Automated Negotiation and Argumentation
Autonomous agents are being increasingly used in a wide range of industrial and commercial domains. These agents have a high degree of self determination -- they decide for themselves what, when and under what conditions their actions should be performed. In most cases, such agents need to interact with other autonomous agents to achieve their objectives (either because they do not have sufficient capabilities or resources to complete their problem solving alone or because there are interdependencies between the agents). The objectives of these interactions are to make other agents undertake a particular course of action (e.g. perform a particular service), modify a planned course of action (e.g. delay or bring forward a particular action so that there is no longer a conflict), or come to an agreement on a common course of action. Since the agents have no direct control over one another, they must persuade their acquaintances to act in particular ways (they cannot simply instruct them). The paradigm case of persuasion is negotiation : a process by which agents come to a mutually acceptable decision on some matter
Given its ubiquity and importance in many different contexts, negotiation theory covers a broad range of phenomena and encompasses multifarious approaches (e.g. from AI, Social Psychology and Game Theory). Despite this variety, however, automated negotiation research can be considered to deal with three broad topics:
- Negotiation Protocols: the set of rules that govern the interaction. This covers the permissible types of participants (e.g. the negotiators and any relevant third parties), the negotiation states (e.g. accepting bids, negotiation closed), the events that cause negotiation states to change (e.g. no more bidders, bid accepted) and the valid actions of the participants in particular states (e.g. which messages can be sent by whom, to whom, at what stage).
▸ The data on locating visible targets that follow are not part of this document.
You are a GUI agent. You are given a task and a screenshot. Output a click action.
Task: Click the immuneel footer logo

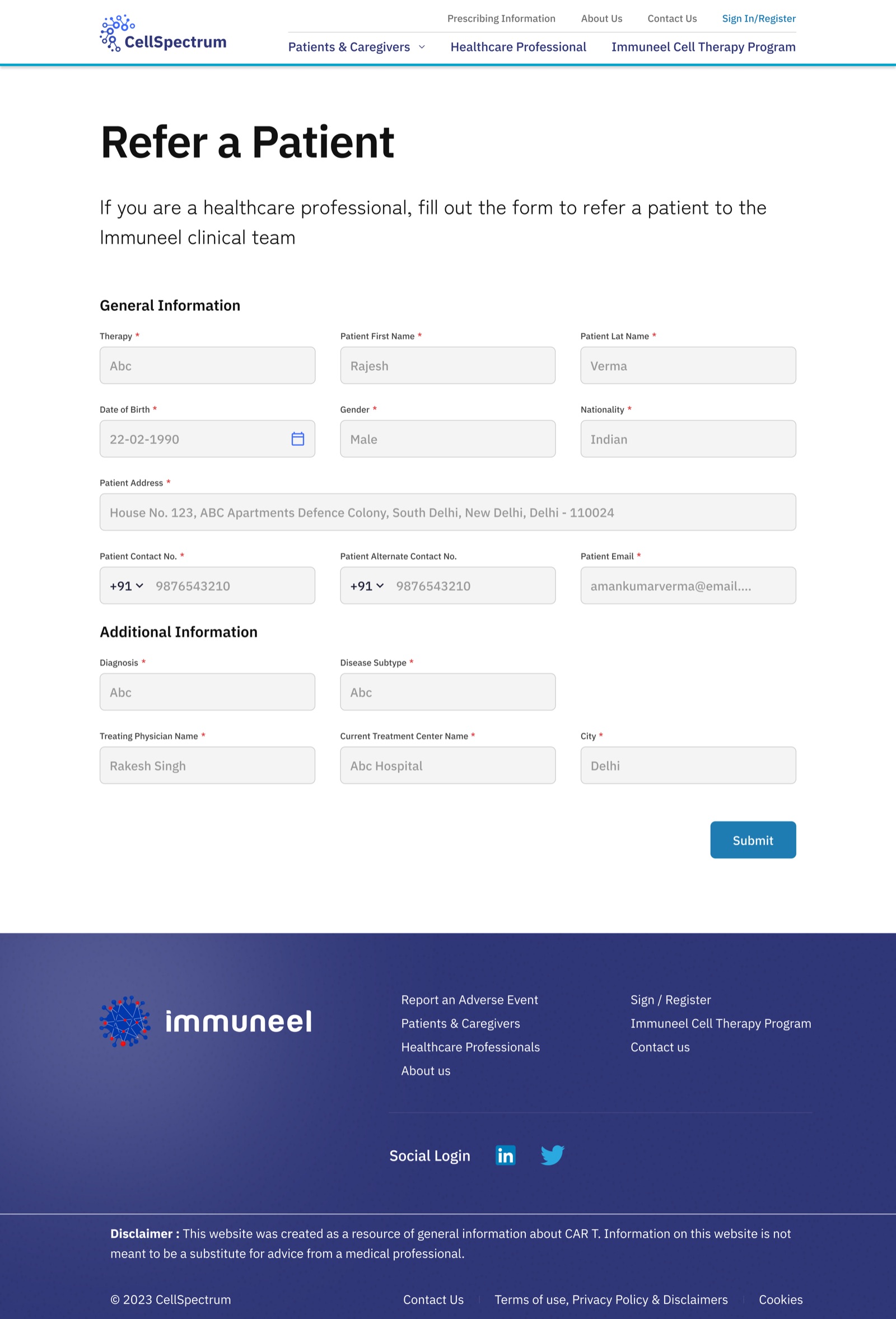(x=206, y=1021)
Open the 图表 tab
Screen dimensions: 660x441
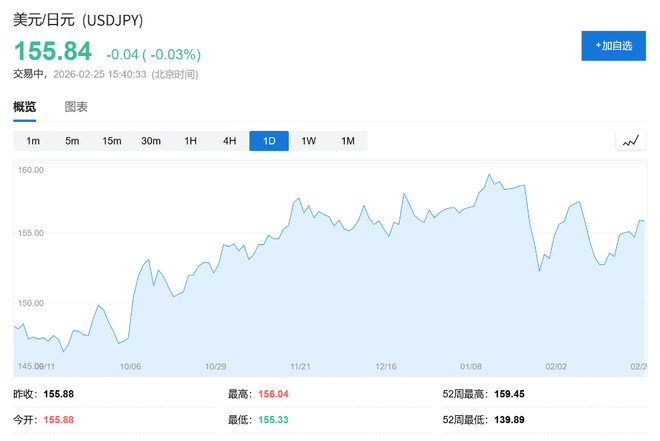tap(76, 107)
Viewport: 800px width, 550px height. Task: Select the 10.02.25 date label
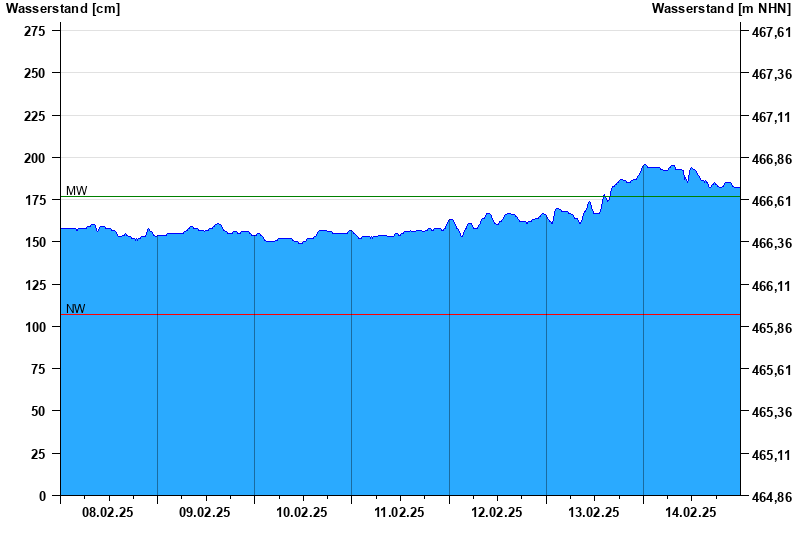click(x=302, y=513)
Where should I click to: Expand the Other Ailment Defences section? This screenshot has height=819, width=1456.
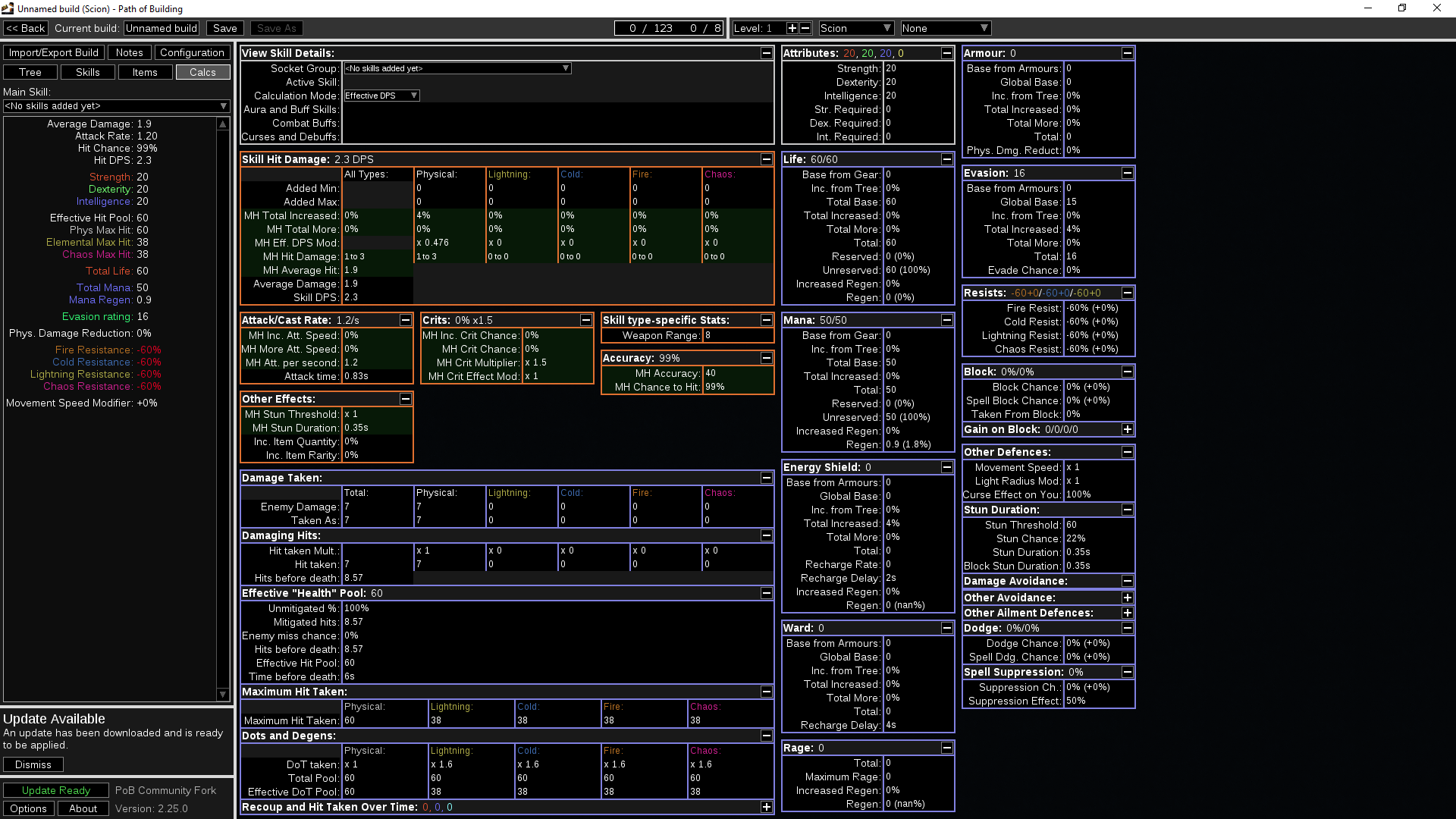(1128, 613)
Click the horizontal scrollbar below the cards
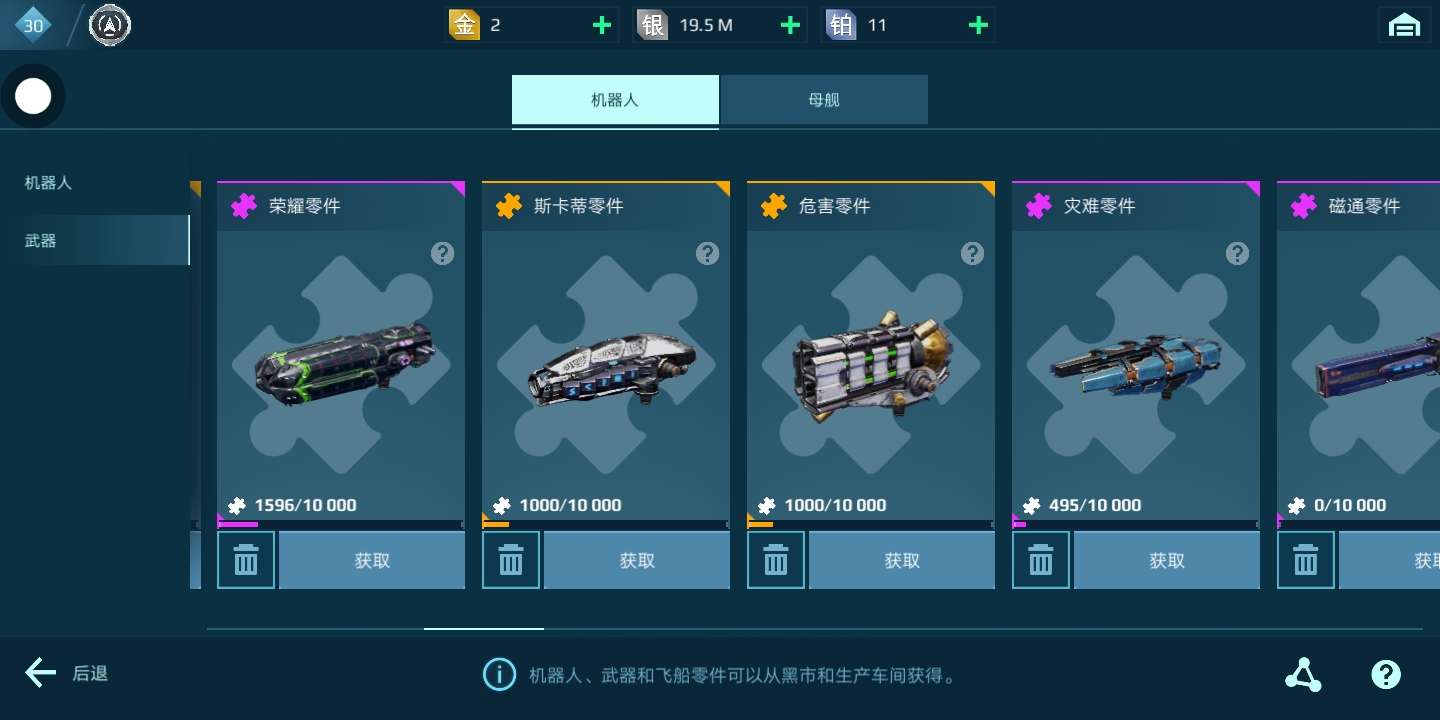 coord(814,629)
- Negotiation Objects: the range of issues over which agreement must be reached. At one extreme, the object may contain a single issue (such as price), while on the other hand it may cover hundreds of issues (related to price, quality, timings, penalties, terms and conditions, etc.). Orthogonal to the agreement structure, and determined by the negotiation protocol, is the issue of the types of operation that can be performed on it. In the simplest case, the structure and the contents of the agreement are fixed and participants can either accept or reject it (i.e. a take it or leave it offer). At the next level, participants have the flexibility to change the values of the issues in the negotiation object (i.e. they can make counter-proposals to ensure the agreement better fits their negotiation objectives). Finally, participants might be allowed to dynamically extend the structure of the negotiation object (e.g. a car salesman may offer one year's free insurance in order to clinch the deal).
- Agents' Decision Making Models: the decision making apparatus the participants employ to act in line with the negotiation protocol in order to achieve their objectives. The sophistication of the model, as well as the range of decisions that have to be made, are influenced by the protocol in place, by the nature of the negotiation object, and by the range of operations that can be performed on it.
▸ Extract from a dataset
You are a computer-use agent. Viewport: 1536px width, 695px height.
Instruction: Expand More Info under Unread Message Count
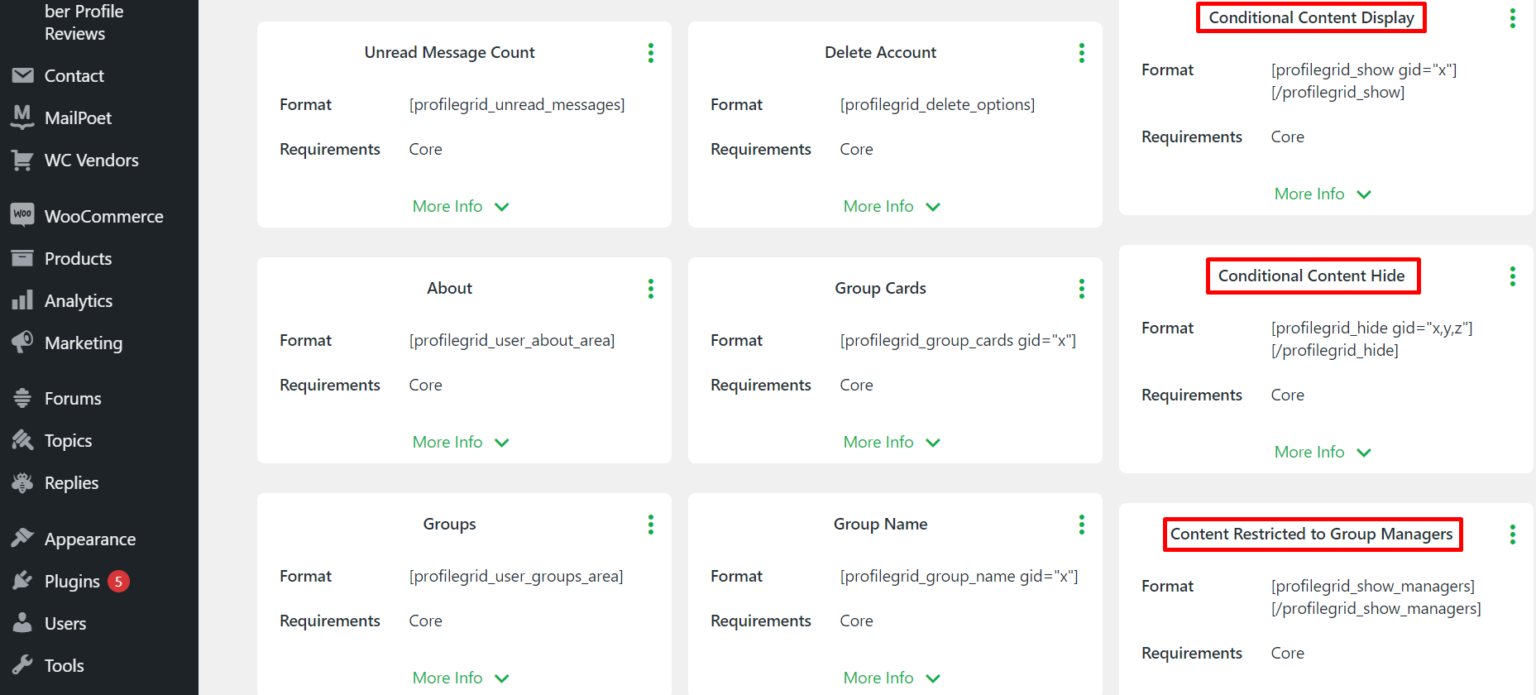point(460,206)
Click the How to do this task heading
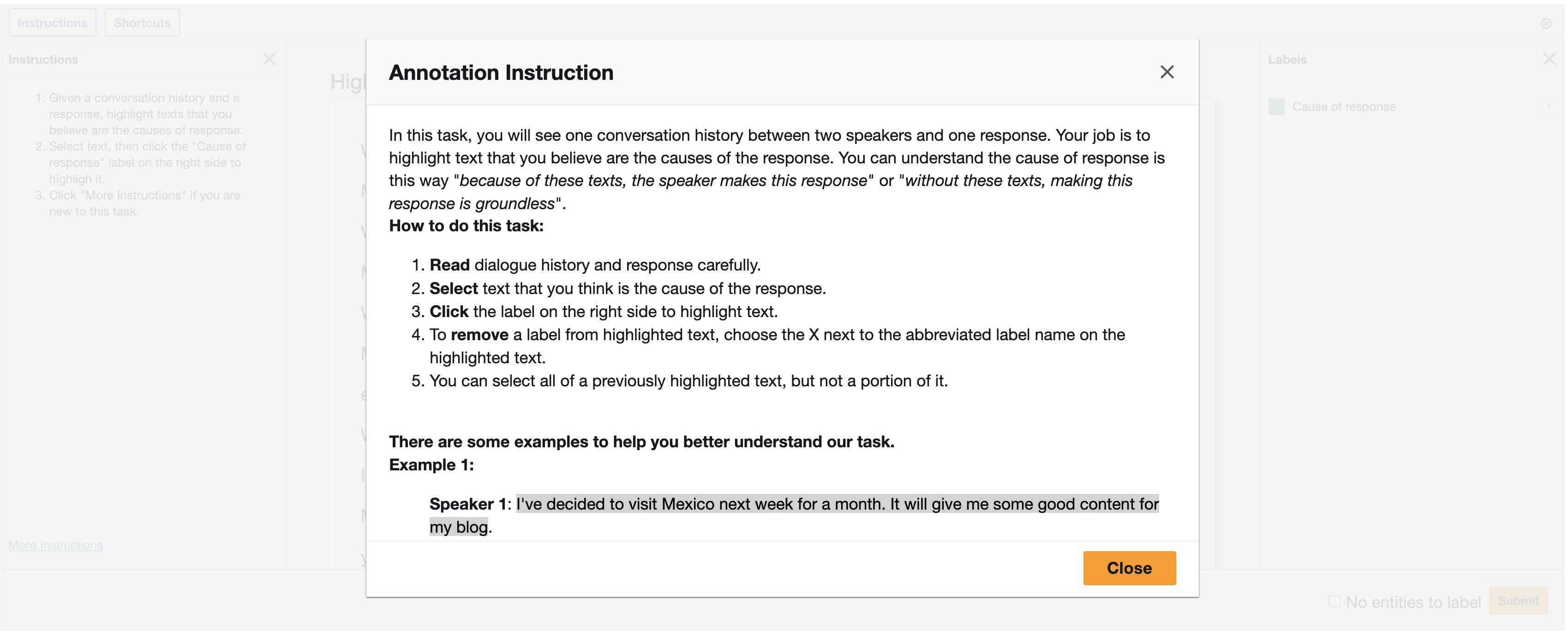The image size is (1568, 637). pyautogui.click(x=466, y=226)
The relative importance of these three topics varies according to the negotiation and environmental context. Thus, in some circumstances the negotiation protocol is the dominant concern. For example, the system designer may determine that the negotiation is best organised using a particular form of auction (e.g. English, Dutch, Vickrey, First-Price Sealed Bid). This mechanism design choice constrains the types of operations that can be performed on the negotiation object (no counter-proposals or issue extensions) and prescribes the behaviour of the agents' decision making models (e.g. strategic behaviour is pointless and agents should simply bid up to their true reservation value). In other cases, however, the agent's decision making model is the dominant concern. Here, the protocol does not prescribe an agent's behaviour and there is scope for strategic reasoning to determine the best course of action. In such cases, the relative success of two agents is determined by the effectiveness of their reasoning model-the better the model, the greater the agent's reward.